**Exercise**: Copy each line of the listing below where the word "agent" turns up.

**Information supplied**:
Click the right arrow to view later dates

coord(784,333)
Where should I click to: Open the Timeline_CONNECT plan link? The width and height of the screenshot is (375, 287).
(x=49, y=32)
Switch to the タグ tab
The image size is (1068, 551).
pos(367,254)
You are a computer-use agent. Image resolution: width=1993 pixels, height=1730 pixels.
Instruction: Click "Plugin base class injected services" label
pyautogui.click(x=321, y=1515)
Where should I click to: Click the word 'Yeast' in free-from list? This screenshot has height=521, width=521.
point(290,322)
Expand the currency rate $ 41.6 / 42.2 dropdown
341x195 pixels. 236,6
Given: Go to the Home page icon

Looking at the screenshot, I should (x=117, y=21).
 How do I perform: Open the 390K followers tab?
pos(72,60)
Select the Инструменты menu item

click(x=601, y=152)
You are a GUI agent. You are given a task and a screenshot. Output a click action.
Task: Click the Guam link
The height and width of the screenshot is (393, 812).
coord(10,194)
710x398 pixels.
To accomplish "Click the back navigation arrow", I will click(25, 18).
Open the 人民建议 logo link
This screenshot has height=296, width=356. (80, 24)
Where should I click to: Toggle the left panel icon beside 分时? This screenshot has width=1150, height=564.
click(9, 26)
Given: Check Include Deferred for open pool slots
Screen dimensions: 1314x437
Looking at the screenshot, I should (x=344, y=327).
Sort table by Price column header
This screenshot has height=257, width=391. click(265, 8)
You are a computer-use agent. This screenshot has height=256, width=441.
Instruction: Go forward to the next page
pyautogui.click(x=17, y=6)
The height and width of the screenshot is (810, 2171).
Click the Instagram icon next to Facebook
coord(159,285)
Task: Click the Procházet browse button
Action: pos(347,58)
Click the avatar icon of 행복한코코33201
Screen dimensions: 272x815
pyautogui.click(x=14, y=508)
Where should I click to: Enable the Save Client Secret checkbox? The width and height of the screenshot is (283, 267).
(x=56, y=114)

**Response below**:
You are a computer-use agent. Image resolution: width=1993 pixels, height=1730 pixels.
You are a GUI agent. You are given a task and a screenshot. Output a click action.
You are a computer-use agent. This screenshot has height=256, width=441.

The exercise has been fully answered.